# Audio File Summarizer

## Acknowledgment
I would like to thank the following individuals and organisations that made this project possible.
* Groq for providing me free access to their API key and thereby allowing me to gain hands-on experience in making API calls without having to constantly worry about token limits.

## Audio Credits
Audio content from [Polyglot speaking in 7 languages](https://www.youtube.com/watch?v=esaXXVD0PTc), licensed under Creative Commons Attribution License (CC BY). Used for non-commercial, educational purposes.

## Abstract
Audio file summarizer produces a list of summaries from an audio file in the language of the user's choice. It is useful for extracting meeting minutes out of the recording of a business meeting.

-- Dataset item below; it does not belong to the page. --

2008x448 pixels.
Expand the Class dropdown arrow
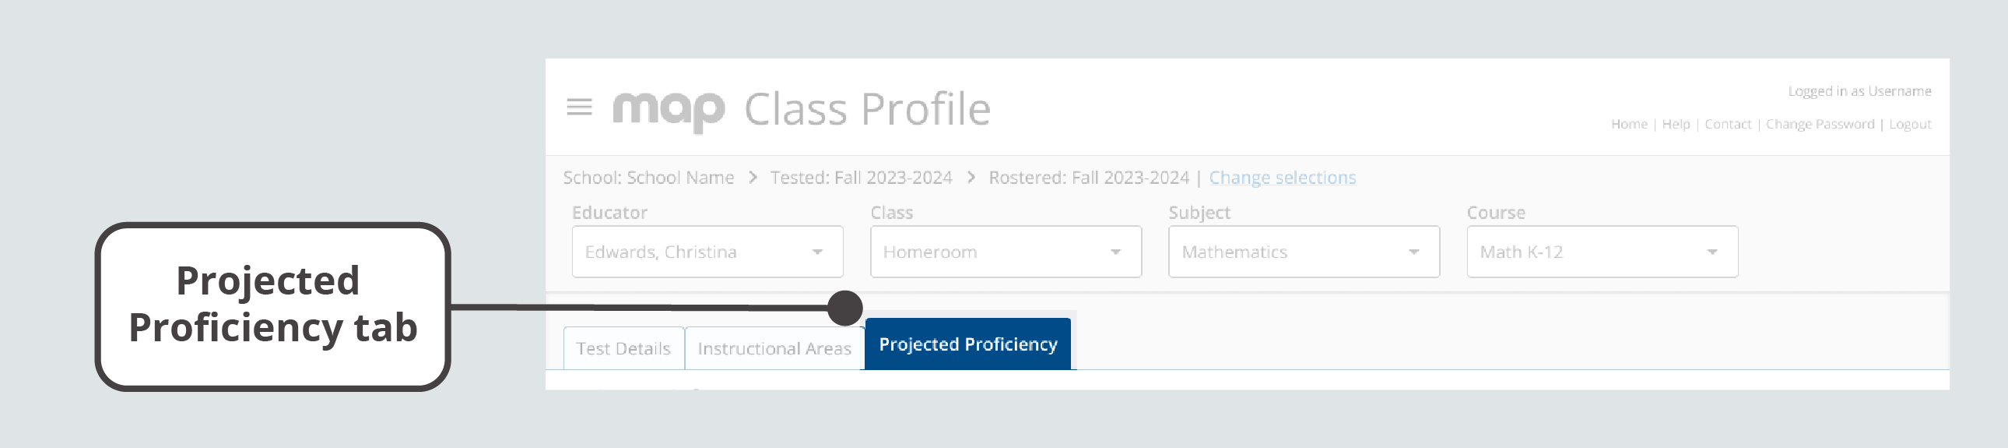[1115, 252]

The program can handle audio files containing multiple languages. In a business meeting between two companies with one party speaking in Japanese, another in Hebrew, and the common language being English, the program transcribes the utterances in all three languages, and produces meeting minutes in the language specified by the user.
<br>
The program works in the following sequence:
1. Ask the user to upload an audio file to their My Drive on Google Drive.
2. Transcribe the video in all the languages heard in the audio file.
3. Extract the key points.
4. Summarise each point in a bullet list.
5. Translate the bullet list into the language of the user's choice.

## Prerequisite
To run the program, you need to set the Groq API key in Google Colab's Secrets.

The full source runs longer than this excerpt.